The phone beeped as he disconnected the phone call.

“Wow,” Corey said. “Paul can be scary.”

“Sometimes. But usually not at all.” I yawned. “I feel like I can sleep now. Also, we should talk later about getting a hairless cat. I feel like it’s a thing I should have now.”

“Also,” Corey said, “we should talk about that river in South America you seem to be drowning in. I feel like that’s a thing you do now.”

“Turn off the light when you leave,” I said brightly. “And pray you don’t wake up tomorrow with your eyebrows shaved, baby doll. Now go to sleep. You have an early class.”

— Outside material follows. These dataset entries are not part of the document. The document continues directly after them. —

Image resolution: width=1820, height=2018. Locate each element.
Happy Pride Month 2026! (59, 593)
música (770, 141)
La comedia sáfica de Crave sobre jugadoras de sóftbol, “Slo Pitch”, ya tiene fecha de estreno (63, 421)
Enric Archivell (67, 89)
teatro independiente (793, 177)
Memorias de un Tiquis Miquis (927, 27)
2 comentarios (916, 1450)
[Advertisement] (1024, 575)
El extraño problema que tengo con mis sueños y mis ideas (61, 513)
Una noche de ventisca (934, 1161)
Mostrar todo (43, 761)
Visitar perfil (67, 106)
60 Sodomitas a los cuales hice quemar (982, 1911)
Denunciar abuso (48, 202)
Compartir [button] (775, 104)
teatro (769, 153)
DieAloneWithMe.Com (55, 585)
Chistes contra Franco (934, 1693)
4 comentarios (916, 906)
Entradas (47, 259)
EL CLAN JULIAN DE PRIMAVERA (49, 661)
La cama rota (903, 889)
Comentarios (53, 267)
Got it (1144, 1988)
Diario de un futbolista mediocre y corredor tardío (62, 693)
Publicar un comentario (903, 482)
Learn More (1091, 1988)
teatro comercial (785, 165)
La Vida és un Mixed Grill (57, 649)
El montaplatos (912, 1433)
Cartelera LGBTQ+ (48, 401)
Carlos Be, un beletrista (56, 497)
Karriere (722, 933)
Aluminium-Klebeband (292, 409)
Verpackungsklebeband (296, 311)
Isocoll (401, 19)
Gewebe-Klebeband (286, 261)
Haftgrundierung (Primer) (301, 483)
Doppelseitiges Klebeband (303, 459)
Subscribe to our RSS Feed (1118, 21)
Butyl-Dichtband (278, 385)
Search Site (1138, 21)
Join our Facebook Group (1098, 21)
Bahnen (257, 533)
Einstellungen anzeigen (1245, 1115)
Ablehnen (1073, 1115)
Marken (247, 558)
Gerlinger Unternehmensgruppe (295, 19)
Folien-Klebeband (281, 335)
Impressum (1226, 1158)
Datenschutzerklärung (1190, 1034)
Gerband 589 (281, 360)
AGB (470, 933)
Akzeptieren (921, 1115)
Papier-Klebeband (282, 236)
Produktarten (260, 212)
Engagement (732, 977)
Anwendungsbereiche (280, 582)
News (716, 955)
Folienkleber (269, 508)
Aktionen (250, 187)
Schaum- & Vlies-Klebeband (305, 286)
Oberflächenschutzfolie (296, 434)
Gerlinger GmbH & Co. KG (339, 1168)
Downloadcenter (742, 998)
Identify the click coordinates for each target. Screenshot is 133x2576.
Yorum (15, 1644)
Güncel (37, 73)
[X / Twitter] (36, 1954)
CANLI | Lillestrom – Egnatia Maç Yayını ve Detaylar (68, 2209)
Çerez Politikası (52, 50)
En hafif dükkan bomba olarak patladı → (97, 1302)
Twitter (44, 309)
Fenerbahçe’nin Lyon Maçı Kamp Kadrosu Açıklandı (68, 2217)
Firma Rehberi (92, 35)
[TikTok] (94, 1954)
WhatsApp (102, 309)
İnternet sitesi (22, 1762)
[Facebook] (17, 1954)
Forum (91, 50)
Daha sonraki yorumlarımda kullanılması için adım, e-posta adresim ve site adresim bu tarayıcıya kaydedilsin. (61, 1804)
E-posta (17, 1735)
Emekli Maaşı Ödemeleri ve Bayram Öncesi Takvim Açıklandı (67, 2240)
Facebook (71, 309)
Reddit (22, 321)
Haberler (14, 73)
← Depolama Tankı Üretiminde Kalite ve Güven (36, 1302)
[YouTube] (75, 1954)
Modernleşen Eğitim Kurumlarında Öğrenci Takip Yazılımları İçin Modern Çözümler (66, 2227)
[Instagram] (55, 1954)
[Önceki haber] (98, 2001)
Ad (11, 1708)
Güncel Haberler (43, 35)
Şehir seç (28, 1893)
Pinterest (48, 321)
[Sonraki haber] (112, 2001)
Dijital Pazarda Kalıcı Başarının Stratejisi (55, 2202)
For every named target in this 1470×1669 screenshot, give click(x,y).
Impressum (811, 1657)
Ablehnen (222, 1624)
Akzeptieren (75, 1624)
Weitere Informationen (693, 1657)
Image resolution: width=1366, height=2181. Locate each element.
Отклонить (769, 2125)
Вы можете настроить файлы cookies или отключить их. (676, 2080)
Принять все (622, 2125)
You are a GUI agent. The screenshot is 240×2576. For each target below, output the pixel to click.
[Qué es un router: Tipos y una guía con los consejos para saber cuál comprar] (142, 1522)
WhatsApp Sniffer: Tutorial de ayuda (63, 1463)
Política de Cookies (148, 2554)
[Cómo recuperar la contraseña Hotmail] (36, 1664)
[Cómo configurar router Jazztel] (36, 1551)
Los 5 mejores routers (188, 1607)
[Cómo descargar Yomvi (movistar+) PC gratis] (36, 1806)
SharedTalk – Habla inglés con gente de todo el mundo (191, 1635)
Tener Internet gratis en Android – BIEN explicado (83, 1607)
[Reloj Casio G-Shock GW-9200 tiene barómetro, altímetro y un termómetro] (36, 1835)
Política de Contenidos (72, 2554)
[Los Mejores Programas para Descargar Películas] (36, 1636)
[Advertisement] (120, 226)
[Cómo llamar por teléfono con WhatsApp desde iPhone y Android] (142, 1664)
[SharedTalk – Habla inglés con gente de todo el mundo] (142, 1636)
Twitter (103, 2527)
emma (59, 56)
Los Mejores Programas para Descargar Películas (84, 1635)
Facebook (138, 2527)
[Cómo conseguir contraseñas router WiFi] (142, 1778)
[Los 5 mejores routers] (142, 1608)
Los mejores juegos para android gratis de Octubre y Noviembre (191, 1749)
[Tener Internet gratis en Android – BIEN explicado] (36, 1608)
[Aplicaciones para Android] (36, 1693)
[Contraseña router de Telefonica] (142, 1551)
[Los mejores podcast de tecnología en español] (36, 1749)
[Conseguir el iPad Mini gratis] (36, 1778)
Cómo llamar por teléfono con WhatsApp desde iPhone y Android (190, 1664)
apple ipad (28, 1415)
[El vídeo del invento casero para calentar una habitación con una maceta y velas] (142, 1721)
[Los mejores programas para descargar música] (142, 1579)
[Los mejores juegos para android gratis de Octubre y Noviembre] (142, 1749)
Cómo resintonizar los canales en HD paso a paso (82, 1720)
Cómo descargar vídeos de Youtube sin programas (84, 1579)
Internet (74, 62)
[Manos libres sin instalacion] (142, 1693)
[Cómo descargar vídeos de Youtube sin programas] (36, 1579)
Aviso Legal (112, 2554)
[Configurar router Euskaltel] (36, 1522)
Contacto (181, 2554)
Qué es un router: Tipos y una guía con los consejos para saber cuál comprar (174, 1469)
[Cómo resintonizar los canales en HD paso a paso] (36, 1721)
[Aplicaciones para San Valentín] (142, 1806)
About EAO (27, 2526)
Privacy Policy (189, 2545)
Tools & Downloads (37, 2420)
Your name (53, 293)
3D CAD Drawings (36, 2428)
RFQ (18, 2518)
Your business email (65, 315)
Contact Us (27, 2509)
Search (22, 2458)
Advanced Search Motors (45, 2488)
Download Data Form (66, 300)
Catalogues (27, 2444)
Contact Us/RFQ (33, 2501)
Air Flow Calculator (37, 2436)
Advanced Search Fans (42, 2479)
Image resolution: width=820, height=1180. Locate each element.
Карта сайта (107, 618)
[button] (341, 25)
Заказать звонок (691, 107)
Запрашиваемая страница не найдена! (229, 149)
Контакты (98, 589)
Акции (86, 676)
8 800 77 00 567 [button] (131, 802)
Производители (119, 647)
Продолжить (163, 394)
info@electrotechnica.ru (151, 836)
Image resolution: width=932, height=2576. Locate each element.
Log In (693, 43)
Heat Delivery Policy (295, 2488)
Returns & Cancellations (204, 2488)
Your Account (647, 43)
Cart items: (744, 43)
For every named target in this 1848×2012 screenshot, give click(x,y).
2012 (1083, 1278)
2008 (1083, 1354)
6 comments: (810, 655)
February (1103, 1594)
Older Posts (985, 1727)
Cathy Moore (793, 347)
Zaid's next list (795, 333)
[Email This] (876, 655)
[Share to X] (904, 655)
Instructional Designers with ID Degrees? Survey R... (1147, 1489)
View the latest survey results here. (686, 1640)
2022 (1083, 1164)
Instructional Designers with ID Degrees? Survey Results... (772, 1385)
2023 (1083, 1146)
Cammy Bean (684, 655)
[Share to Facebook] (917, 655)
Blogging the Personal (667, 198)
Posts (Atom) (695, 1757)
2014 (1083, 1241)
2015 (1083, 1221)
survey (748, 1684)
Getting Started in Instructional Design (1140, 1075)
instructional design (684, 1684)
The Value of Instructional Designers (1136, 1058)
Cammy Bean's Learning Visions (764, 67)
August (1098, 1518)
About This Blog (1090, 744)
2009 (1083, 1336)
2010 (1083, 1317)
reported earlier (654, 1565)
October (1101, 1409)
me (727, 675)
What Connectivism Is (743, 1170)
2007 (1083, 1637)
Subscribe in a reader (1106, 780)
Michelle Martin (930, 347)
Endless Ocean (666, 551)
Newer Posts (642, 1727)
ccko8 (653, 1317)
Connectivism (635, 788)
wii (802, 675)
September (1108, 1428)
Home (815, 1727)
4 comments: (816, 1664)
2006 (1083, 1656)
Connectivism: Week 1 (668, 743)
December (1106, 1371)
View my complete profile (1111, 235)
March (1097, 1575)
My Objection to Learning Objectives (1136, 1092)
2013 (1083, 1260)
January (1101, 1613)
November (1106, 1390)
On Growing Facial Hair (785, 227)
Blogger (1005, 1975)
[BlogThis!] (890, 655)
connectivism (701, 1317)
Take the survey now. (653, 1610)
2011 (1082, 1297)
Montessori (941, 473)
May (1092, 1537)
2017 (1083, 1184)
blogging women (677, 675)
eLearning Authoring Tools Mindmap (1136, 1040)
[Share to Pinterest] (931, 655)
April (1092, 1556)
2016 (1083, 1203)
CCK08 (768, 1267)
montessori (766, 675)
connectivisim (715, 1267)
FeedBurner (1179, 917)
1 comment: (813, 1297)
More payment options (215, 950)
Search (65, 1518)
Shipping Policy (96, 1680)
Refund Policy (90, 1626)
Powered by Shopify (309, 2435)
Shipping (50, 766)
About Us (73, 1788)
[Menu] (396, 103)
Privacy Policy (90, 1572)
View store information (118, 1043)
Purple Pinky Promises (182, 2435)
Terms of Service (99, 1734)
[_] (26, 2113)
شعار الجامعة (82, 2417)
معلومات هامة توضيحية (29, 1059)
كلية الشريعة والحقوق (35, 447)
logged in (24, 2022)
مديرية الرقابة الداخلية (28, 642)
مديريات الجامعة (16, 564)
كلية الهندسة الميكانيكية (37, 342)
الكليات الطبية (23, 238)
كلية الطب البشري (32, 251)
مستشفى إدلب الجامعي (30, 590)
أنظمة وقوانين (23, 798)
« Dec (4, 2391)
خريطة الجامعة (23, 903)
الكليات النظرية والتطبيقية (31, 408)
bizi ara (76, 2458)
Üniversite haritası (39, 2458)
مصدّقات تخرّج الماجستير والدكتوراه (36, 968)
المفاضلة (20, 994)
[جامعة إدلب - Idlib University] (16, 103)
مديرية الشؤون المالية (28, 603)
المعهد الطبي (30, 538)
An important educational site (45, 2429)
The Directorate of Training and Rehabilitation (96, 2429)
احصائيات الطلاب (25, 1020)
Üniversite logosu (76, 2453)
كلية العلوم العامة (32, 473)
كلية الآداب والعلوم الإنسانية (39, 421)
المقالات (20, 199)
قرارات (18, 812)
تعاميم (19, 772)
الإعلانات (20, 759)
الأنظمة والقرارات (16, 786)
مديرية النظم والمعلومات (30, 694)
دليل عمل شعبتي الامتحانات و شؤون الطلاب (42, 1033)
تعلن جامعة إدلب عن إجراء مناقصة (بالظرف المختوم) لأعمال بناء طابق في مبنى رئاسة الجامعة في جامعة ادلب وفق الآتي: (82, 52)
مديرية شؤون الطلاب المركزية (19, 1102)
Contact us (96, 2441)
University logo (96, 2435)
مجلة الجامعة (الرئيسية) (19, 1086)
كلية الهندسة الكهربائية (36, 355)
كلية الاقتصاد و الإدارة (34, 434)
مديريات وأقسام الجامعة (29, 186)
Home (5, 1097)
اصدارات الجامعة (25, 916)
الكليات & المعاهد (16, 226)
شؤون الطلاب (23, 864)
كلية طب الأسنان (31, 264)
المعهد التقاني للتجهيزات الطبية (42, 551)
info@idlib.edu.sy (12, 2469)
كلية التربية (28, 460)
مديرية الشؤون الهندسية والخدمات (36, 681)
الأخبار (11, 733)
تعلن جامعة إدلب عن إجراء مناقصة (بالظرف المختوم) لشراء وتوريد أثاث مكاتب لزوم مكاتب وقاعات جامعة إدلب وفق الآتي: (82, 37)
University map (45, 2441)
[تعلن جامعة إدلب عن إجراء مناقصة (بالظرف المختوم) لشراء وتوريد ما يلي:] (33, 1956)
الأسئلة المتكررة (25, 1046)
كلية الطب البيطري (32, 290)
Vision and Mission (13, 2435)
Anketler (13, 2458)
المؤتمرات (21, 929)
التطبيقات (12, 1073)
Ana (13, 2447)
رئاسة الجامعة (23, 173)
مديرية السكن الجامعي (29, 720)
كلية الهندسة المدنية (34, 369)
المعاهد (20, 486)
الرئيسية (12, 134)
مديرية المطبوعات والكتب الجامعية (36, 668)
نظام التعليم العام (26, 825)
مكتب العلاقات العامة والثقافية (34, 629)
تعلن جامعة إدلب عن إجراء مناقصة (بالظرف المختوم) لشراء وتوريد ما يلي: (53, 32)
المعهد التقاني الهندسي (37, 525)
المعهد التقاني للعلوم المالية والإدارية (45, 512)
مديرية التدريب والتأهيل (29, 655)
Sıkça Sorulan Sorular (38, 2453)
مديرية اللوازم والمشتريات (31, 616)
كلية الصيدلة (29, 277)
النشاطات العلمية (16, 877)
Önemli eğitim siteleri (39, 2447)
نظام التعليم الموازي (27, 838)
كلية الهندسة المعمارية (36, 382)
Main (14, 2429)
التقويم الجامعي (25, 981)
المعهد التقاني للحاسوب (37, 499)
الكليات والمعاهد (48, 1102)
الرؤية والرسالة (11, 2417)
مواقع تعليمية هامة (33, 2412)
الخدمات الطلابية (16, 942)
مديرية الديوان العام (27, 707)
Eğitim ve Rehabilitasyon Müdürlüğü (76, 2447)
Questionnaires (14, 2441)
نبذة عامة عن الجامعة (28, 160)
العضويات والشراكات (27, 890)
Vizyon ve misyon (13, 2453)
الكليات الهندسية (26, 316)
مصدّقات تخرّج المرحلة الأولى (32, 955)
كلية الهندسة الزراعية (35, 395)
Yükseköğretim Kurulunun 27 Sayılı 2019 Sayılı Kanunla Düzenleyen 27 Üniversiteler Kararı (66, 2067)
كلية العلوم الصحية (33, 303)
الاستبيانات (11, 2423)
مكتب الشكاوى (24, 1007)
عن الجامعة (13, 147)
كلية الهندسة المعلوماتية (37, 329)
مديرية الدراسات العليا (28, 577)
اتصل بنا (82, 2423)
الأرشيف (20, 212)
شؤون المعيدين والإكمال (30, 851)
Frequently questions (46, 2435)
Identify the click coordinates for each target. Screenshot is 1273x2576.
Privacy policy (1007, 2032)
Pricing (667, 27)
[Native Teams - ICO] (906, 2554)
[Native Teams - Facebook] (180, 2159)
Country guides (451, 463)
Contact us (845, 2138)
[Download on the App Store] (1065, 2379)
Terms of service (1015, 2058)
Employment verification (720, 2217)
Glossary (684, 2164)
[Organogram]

He grumbled and switched off the light.

I laid back against the pillows and took a deep breath, letting it out slowly.

Denial. What did they know?

I wasn’t in denial.

I would know if I was. I was very attuned to my sense of self. I was a drag queen, after all.

I didn’t believe in love at first sight, even knowing Paul and Vince.

But I certainly believed in the exact opposite.

I hated Darren Mayne.

And absolutely nothing would change my mind on that.